Explanation of Article 109
The defect is against safety. It refers to anything that diminishes the value or utility of an item according to the intended purpose as stated in the contract or as apparent from the nature of the item or the purpose for which it was prepared. The article establishes a general rule regarding defect liability, which is that contracts of exchange are concluded on the basis of an implicit obligation, namely that the contracting party guarantees the safety of the subject matter of the contract that they are obligated to execute from defects, except for what is customary to tolerate. If it becomes apparent that the execution of the obligation by the contracting party is defective with a defect that is not customary to tolerate and the other contracting party was not aware of this defect and did not consent to it, this is considered a breach by the debtor of their obligation. The article thus confirms that a breach of obligation, just as it can occur by non-execution or delay, can also occur by executing it defectively; thus, the provisions of breach outlined in Articles (107, 108) apply. The assumption that contracts of exchange are based on the principle of being free from defects is because safety is usually the demand of the contracting party in exchange; since their purpose is to benefit from the item subject to the contract, and their benefit is not complete unless it is safe. They did not bear the corresponding obligation except to receive the right free from any deficiency, so safety was implicitly conditioned in the contract; and because contracts of exchange are based on the interconnection between reciprocal obligations, if the execution of one is defective, it is just for the other party to be able to release themselves from their corresponding obligation. Based on what the article has established:
- The contracting party guarantees the defect in contracts of exchange such as sale, lease, and partnership, even if it is not stipulated in the contract. The stipulation by the buyer, lessee, or partner, for example, in the contract for the seller, lessor, or other partner to guarantee the defect is merely a confirmation of a right established by the system.

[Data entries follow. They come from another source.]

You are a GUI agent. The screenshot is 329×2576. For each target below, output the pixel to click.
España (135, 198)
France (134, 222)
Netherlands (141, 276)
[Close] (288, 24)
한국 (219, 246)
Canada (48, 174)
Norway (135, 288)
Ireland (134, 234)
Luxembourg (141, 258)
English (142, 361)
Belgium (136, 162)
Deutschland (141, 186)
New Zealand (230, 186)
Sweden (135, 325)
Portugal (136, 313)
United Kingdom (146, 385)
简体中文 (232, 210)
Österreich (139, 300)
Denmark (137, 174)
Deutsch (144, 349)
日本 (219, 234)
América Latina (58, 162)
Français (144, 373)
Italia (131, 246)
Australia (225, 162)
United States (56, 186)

- The contracting party does not guarantee the defect in donation contracts such as gifts, loans, and lending. However, they guarantee the damage that befalls the other contracting party due to the defect if they deliberately concealed it or guaranteed the safety of the contracted item from it.
- The contracting party does not guarantee the defect that is customary to tolerate, even if it diminishes the value or utility of the item.
- The contracting party has the right under defect liability to either uphold the contract or request its annulment. The court may reject the request for annulment for the defect and limit the contracting party's right to compensation if the defect is of little importance relative to the total obligation if the annulment is judicial. However, if the annulment is contractual, the court's role is limited to verifying the condition necessitating annulment due to the defect; thus, when a statutory provision grants the creditor the right to request annulment of the contract for the defect, this does not prevent them from requesting its execution if possible.
The defect, according to what the article has established, is of two types: The first type: Non-impactful defect; which is what is customary to tolerate, or does not diminish the value or intended utility of the item; this type is not guaranteed by the contracting party. The second type: Impactful defect; which is anything other than the first type; this defect is guaranteed by the contracting party; and it has two degrees: A. If the deficiency caused by the defect is minor and not significant in view of the total obligation and does not affect the contracting party's consent to the contract; the court, if there is no resolutory condition, may reject the request for annulment and limit the contracting party's right to compensation; applying the rule of judicial annulment for breach of obligation. B. If the deficiency caused by the defect is significant enough to affect the contracting party's consent to the contract; the contracting party has the option to request annulment or execution.
- The contracting party, whether requesting execution of the contract or annulment, may request compensation for the damage caused by the defect; applying the rule of breach of obligation outlined in Article (107).
It is worth noting that defect liability, in addition to the provisions established for it under this article, is subject to the detailed provisions contained in this system and other systems, including the detailed provisions of defect liability in the contracts of sale and lease, which were not mentioned in the general theory because they do not apply to all contracts; they are more closely related to the contracts of sale and lease than to others such as agency, custody, and deposit contracts, in addition to donation contracts such as gifts, loans, and lending; therefore, the system detailed the provisions of defect liability in these two areas, taking into account the differences in the nature of each, in addition to the application of this general rule to them, and referred similar contracts to them according to their nature, such as partnership contracts.
Related To
Article 109
Contracts of exchange shall be deemed concluded on the basis that the subject of the contract is free from any defect other than defects accepted by custom. If a defect not accepted by custom is detected in such subject, this shall be deemed a breach of obligation.